Entries on target coordinates:

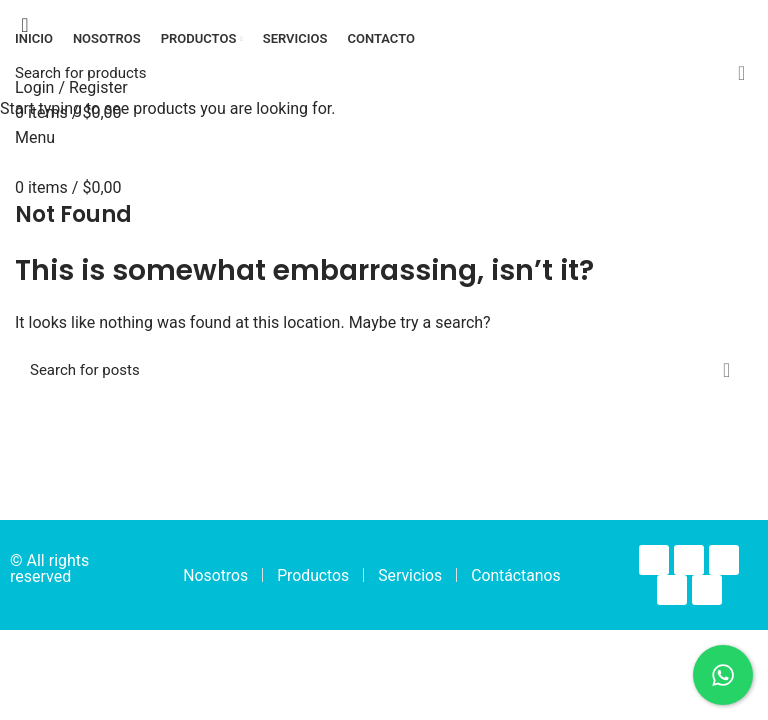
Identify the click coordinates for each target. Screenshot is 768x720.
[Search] (384, 73)
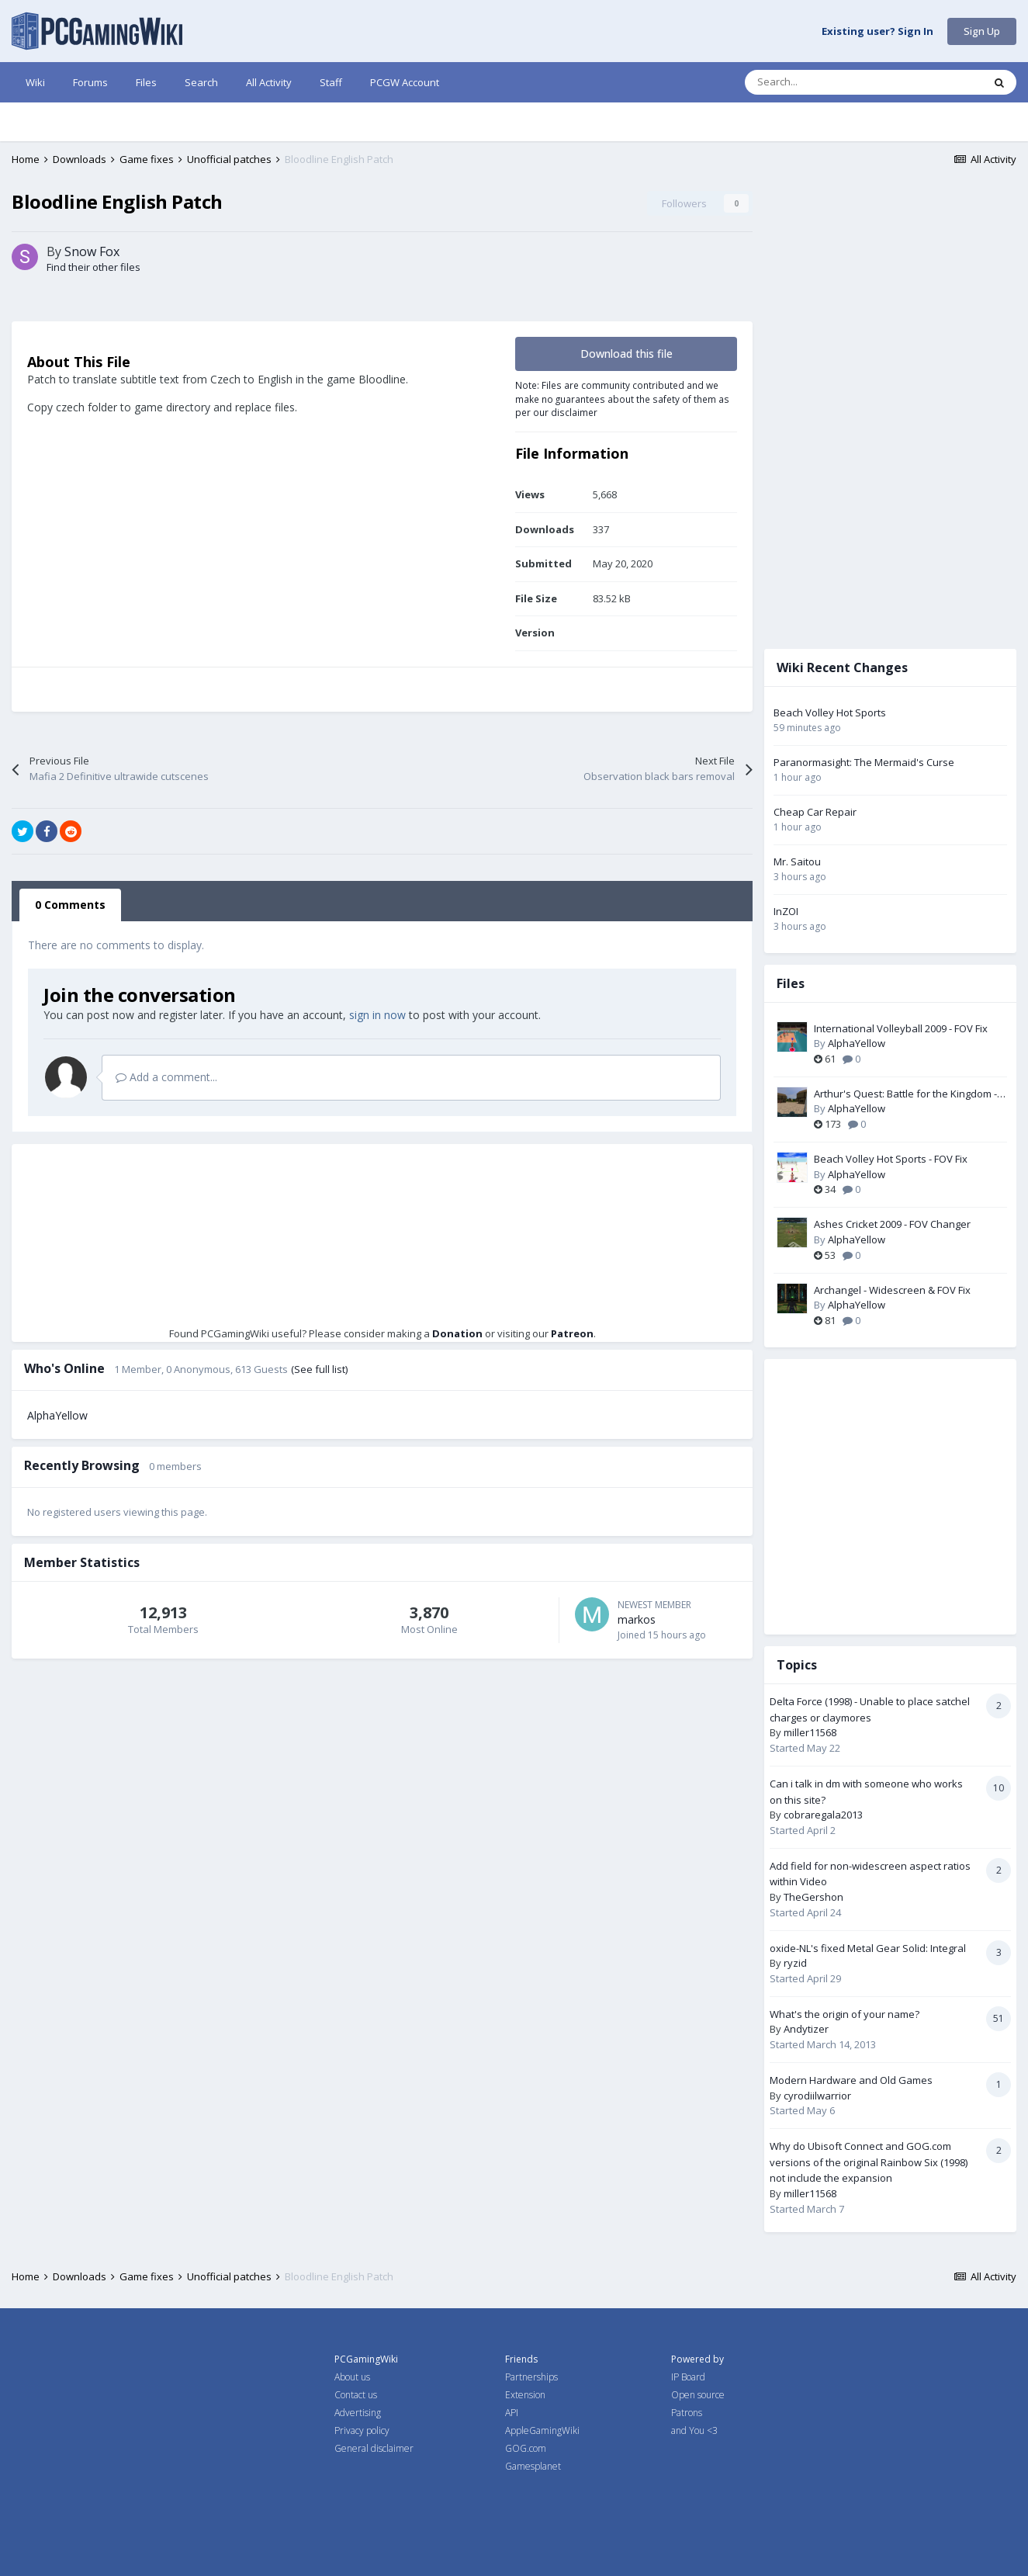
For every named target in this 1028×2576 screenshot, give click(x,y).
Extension (525, 2394)
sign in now (377, 1100)
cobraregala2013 (834, 1815)
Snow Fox (91, 336)
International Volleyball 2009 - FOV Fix (912, 1028)
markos (648, 1704)
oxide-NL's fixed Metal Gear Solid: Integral (879, 1948)
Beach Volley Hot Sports (841, 712)
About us (352, 2377)
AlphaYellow (57, 1500)
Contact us (355, 2394)
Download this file (638, 439)
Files (146, 82)
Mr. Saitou (808, 861)
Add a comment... (166, 1162)
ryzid (807, 1963)
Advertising (357, 2412)
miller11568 (821, 1732)
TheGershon (825, 1897)
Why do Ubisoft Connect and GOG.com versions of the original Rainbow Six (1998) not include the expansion (880, 2162)
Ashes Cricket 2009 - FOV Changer (904, 1224)
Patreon (577, 1419)
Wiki (35, 82)
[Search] (831, 82)
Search (201, 82)
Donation (463, 1419)
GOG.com (525, 2448)
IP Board (688, 2377)
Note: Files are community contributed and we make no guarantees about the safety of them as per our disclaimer (634, 484)
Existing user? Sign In (877, 32)
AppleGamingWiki (542, 2430)
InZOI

### Task directions
Please write out every line from the first one through the line containing "Donation (463, 1419)", inclusive, keeping all the text and shifting each answer coordinate by adding 29 to it. Leave the pictures out.

### Result
Identify the click coordinates for each target. Screenshot is 768x720.
[Search] (413, 102)
For every named target in this 1028×2576 screenshot, give click(x,y).
Extension (554, 2423)
sign in now (406, 1129)
cobraregala2013 (863, 1844)
Snow Fox (120, 365)
International Volleyball 2009 - FOV Fix (941, 1057)
markos (677, 1733)
oxide-NL's fixed Metal Gear Solid: Integral (908, 1977)
Beach Volley Hot Sports (870, 741)
About us (381, 2406)
AlphaYellow (86, 1529)
Contact us (384, 2423)
Download this file (667, 468)
Files (175, 111)
Mr. Saitou (837, 890)
Add a comment... (195, 1191)
ryzid (836, 1992)
Advertising (386, 2441)
miller11568 (850, 1761)
TheGershon (854, 1926)
Why do Ubisoft Connect and GOG.com versions of the original Rainbow Six (1998) not include the expansion (909, 2191)
Ashes Cricket 2009 - FOV Changer (933, 1253)
Patreon (606, 1448)
Wiki (64, 111)
[Search] (860, 111)
Search (230, 111)
Donation (492, 1448)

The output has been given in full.